El cuerpo presente genera cierta solemnidad en una atmósfera que nos oprime y enferma. Nos llega esta impresión de querer ser una presencia perpetua, pero al mismo tiempo transitoria. Así se crea una contradicción equilibrada. Pero pronto aceptamos nuestra necedad del apego enfermizo y absurdo a la eternidad, y entendemos que tal condición resulta esencialmente horrorosa, y aquí los extremos se tocan. Pues la creencia en la eternidad y en el vacío absoluto e inconsecuente y estéril son incomprensibles. Así, lo mejor es: o no pensar en ello o inventar alguna otra explicación un poco más acorde con los descubrimientos científicos en torno a la naturaleza del espacio-tiempo. Y es aquí donde el cuerpo presente crea de cierta manera un vínculo con esa realidad desconocida, extraña y paradójica. Quizá sea una ofrenda a algún dios lovecraftiano, un sacrificio al viejo dios bíblico, un presentarle al vacío absoluto nuestros restos o, sencillamente, un mórbido monumento a la descomposición.

Esa tarde le pregunté a mi papá qué prefería después de muerto: enterrarlo o cremarlo. –Ni sé ni me importa, ya muerto ni puedo hacer nada ni me voy a dar cuenta–, dijo.

Cuando murió, lo quemamos, igual que a mi mamá.

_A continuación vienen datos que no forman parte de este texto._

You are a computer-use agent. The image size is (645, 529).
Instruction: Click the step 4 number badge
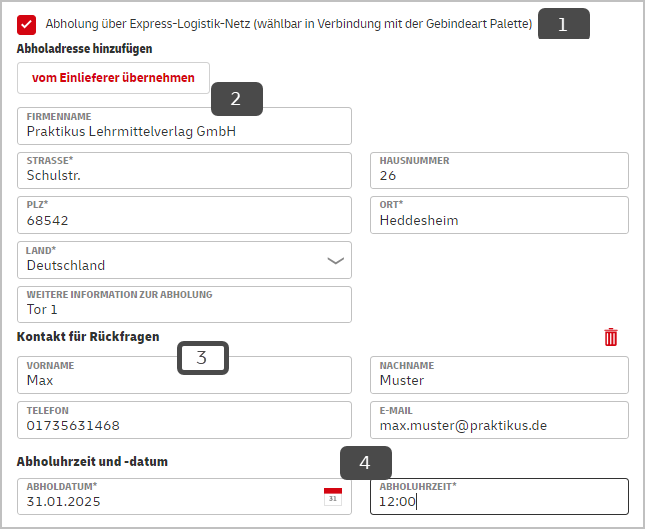coord(366,463)
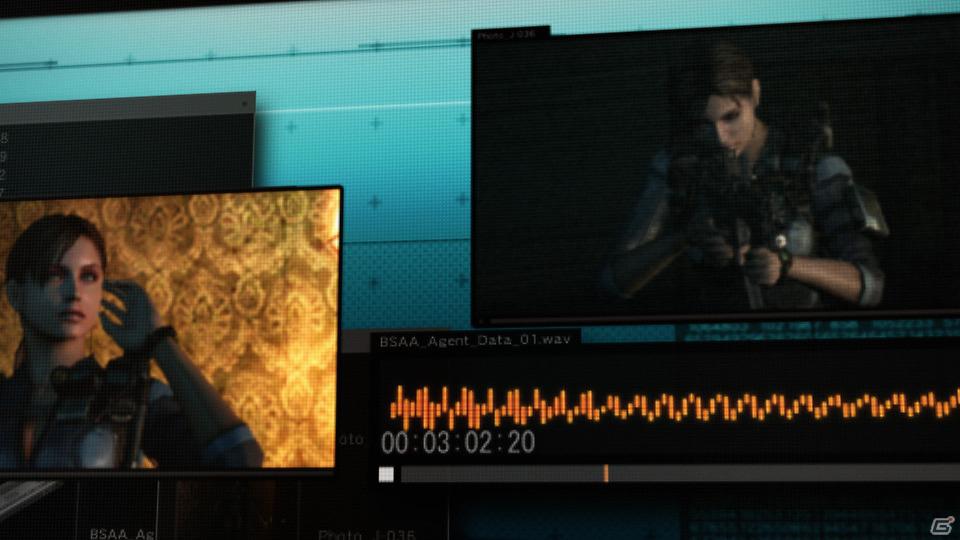This screenshot has height=540, width=960.
Task: Click the gray striped corner graphic at bottom left
Action: coord(28,497)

Este año mi papá cumpliría cien años.

Siempre que escucho sobre la cremación me viene a la mente la escena de la película de Conan, donde queman a su novia en una pira funeraria, y luego se configuran en mi mente las imágenes horroríficas de estos monjes del Tíbet muertos, cuyos cuerpos son descuartizados y puestos a la intemperie para ser devorados por animales carroñeros en un ritual milenario llamado “funeral celeste”. Luego me acuerdo de nuestras célebres y queridas momias de Guanajuato y no puedo más que sentir que esto también es algo horrible y morboso, pero que tiene un sentido más lúdico, aunque no tan espectacular como lo otro.

Dice don Miguel de Unamuno que la vida es la lucha contra la muerte, y más que eso: la lucha contra la verdad de la muerte.

Pienso que el cuerpo presente es una corroboración de ausencia, de nuestra gran ausencia. Un recordatorio de un olvido persistente, constante y total.